The tasks:
• A. Do these statements agree with the passage on Internet telephony? (i) Windows NT needs at least 32MB of RAM. (ii) Telephony applications are usually deployed on machines with a video display. (iii) The writer now ranks guaranteed maximum interrupt latency above predictable scheduling policies. Answer yes or no for each and quote the deciding words of the passage.
• B. Carry the passage on Internet telephony forward, starting after its final sentence.

The whole area of Internet telephony is vastly interesting and intriguing. Most often, the first thing that comes to mind when one says ``Internet telephony'' are those nifty programs that allow computer users to place low-grade international telephone calls for free over the Internet. This same technology, when applied on a private corporate LAN with sufficient bandwidth, could provide a cheap means of inter-office switching (much like tie line services and expensive private T-1 networks) and a better solution for ACD agent positions.
Traditional low-cost telephony solutions have historically been implemented either under MS-DOS (with, perhaps, a custom real-time kernel) or under OS/2. The need for highly specialized real-time operating systems to drive multi-channel voice applications has disappeared as a result of increased CPU power, and equally important, the increased sophistication and power of add-on telephony boards. Many of these boards now manage I/O and call state largely on their own with only an occasional need for direct intervention. In the past guaranteed maximum interrupt latency was the mantra for evaluating real-time performance in complex voice processing systems; I now find support for real-time predictable scheduling policies more important.
While Windows NT is commonly touted as a ``telephony operating system'' these days, there are several serious considerations. The first is simply expense; a Windows NT machine means a machine with a video display. More often, telephony applications are deployed on dedicated stand-alone machines which sit in phone closets and, ideally, require only remote management.
Some of the same optimizations that make NT work better than Windows 95 as a desktop machine get in the way of using it for telephony applications, or for use as a telephony server and workstation concurrently. For example, one finds strange scheduling quirks that occur as NT optimized video drivers, which are now given the highest priority, update large areas of the screen.
Finally, even in today's world of cheap RAM, NT requires a minimum of 32MB, while Linux runs smoothly in 8MB or less. Even in the low-end commodity voice market, where MS-DOS-based voice mail systems predominate and a $50.00 change in margins can make or break a product, these costs are very important. Now, imagine a $2000 voice mail system, or, even better, a $1000 voice mail ``machine'', with desktop integration, multi-site networking and voice/email exchange, and what that system would do to the bottom of the commercial voice mail market.

Items:
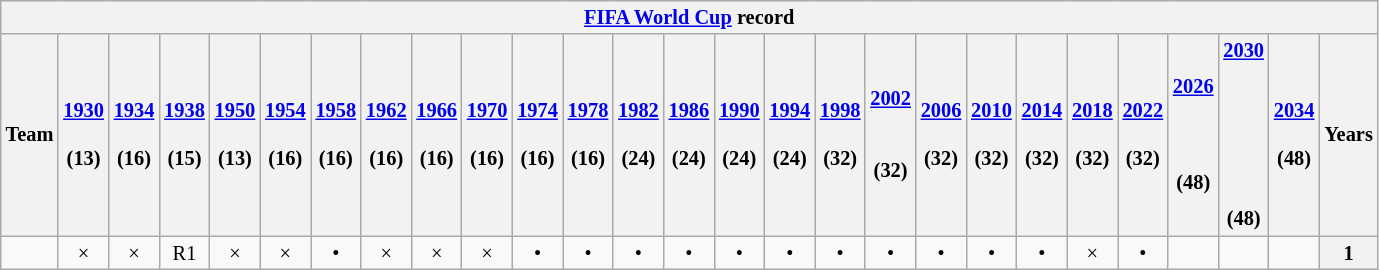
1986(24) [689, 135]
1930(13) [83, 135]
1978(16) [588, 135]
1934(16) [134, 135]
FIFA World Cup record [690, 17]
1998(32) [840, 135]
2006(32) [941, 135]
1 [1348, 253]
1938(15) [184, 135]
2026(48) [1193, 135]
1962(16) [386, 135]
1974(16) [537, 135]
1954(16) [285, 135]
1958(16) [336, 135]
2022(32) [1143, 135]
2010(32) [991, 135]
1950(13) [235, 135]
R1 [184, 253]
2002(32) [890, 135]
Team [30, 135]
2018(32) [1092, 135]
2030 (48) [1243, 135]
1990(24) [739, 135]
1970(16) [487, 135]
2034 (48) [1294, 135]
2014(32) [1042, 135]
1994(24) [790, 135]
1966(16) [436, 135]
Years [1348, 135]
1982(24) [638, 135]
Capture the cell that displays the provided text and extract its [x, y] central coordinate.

Outputs in order:
• A.
(i) Yes: "NT requires a minimum of 32MB"
(ii) No: "More often, telephony applications are deployed on dedicated stand-alone machines which sit in phone closets and, ideally, require only remote management."
(iii) No: "I now find support for real-time predictable scheduling policies more important."

• B.
Why not OS/2? Well, first there is always the question of ``will it be around?'' Second, the last non-desktop optimized release of OS/2 was 1.3, and it is still the most commonly used and supported release of OS/2 in voice processing products today. OS/2 driver support still exists in the voice response OEM marketplace, but it is not a rising star.
Why not DOS? Simply put, one cannot easily run network services from a DOS machine. In tomorrow's world, voice mail will have to present voice messages on the desktop, whether through proprietary means or through a web server and standard e-mail protocols. Other advanced user applications and networking services will need to be leveraged onto these once dedicated stand-alone voice processing machines.
And what about Unix? For many years, some variants of Unix have been used successfully in voice processing, typically in vertical market applications. The complete failure of the major Unix vendors to understand the CTI market and create appropriate software licensing terms or stripped down embedded releases have kept the cost of using these systems prohibitively expensive as a general purpose CTI platform. For example, a Unix machine for voice processing may not need NFS, many user utilities or X Windows. However, it does need sockets and a web server for administration and desktop telephony. No major Unix vendor seems to know how to properly license such a stripped down, embedded configuration.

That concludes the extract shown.